Papa Francesco, per la Treccani conta meno di Maria Rosaria Boccia
La Treccani non è solo una importante e affermata casa editrice scientifica. È, a tutti gli effetti, un’eccellenza italiana, apprezzata per la sua autorevolezza e per la serietà e il rigore delle sue pubblicazioni. Non è un caso che a presiederla siano persone di altissimo spessore culturale e con inappuntabili curriculum scientifici. Tanto per dire, dopo la presidenza decennale di Franco Gallo, che era stato in precedenza presidente emerito della Corte Costituzionale, da qualche mese ha assunto la carica Carlo Ossola, uno dei più illustri filologi e critici letterari italiani, nominato direttamente dal Capo dello Stato.
Il nome Treccani incute rispetto presso chiunque: nella mente del cittadino comune, esso rappresenta la Scienza, qualcosa di completamente al di sopra degli interessi materiali e delle divisioni di parte.
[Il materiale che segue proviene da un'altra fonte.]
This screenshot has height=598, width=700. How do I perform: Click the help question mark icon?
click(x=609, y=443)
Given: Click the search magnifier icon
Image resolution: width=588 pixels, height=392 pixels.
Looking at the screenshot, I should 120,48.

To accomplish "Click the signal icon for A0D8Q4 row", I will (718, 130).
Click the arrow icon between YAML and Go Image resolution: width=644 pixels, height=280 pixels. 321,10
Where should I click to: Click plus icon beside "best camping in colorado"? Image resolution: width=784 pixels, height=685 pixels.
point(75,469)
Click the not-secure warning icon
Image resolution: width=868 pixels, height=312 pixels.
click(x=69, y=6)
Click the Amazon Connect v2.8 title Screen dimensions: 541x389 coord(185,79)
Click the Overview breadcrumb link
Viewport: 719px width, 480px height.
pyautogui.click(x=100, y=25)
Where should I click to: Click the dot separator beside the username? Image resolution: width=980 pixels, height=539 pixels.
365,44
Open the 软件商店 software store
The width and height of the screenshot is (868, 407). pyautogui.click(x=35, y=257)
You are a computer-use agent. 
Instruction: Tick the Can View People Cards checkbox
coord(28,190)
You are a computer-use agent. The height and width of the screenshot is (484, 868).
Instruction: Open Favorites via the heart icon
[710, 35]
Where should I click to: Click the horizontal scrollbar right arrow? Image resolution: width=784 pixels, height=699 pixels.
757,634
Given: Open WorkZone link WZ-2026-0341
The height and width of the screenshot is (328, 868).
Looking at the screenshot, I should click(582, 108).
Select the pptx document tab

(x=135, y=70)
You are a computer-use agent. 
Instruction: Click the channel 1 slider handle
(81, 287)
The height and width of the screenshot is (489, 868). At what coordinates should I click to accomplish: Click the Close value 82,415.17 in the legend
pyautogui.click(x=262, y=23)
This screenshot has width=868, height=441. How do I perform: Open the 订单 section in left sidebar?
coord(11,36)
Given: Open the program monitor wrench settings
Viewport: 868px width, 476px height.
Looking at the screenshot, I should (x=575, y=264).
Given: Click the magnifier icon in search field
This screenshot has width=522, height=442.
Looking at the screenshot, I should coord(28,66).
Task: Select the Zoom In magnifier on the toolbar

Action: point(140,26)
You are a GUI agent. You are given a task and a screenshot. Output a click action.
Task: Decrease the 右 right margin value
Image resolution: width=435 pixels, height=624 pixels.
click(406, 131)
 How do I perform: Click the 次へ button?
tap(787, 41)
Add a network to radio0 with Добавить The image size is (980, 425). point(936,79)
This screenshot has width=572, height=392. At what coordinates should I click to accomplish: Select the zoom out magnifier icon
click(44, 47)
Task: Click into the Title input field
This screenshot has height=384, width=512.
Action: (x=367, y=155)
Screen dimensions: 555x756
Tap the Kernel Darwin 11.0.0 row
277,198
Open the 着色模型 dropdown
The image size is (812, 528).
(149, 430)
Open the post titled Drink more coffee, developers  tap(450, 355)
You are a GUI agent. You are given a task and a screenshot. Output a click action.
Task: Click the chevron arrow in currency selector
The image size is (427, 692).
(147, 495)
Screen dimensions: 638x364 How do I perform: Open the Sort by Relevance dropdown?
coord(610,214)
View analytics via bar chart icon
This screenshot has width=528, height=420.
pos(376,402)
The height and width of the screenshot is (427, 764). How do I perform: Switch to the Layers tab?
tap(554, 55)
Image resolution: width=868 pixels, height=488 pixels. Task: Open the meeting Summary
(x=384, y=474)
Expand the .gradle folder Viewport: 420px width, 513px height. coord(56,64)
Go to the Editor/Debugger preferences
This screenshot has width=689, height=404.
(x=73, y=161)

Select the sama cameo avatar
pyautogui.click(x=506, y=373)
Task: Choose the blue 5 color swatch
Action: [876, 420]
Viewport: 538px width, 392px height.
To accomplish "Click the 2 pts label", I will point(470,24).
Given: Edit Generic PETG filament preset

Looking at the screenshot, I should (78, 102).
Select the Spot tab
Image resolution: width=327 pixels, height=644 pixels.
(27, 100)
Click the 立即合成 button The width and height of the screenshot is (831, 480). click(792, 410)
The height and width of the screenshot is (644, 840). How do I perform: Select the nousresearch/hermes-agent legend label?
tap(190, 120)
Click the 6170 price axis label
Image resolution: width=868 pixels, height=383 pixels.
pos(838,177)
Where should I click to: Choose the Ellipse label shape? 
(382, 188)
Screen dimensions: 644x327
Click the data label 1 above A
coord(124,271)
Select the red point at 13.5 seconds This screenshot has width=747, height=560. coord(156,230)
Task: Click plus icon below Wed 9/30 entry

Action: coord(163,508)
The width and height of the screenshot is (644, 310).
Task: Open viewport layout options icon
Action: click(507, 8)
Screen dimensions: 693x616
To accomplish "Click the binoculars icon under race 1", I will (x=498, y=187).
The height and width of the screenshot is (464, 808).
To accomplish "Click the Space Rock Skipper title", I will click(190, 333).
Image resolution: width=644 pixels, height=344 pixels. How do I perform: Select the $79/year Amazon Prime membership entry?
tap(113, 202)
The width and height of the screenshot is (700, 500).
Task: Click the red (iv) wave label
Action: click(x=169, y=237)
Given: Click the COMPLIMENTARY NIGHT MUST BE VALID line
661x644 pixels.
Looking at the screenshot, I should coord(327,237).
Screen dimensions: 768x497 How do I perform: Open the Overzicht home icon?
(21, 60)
Proprio per queste sue caratteristiche, amministrare una società come la Treccani non deve essere facile: ogni attenzione va rivolta non solo al mercato, ma anche a tutelare e conservare intatto il buon nome acquisito nel tempo, cioè è proprio quel patrimonio di imparzialità scientifica che è di per sé una garanzia di qualità. L’autorevolezza è però, come si sa, un bene raro, e che soprattutto si può perdere in un colpo solo, con qualche scelta infelice, casomai per inseguire lo “spirito del tempo” o per servire un interesse di parte che pretende di passare come non tale.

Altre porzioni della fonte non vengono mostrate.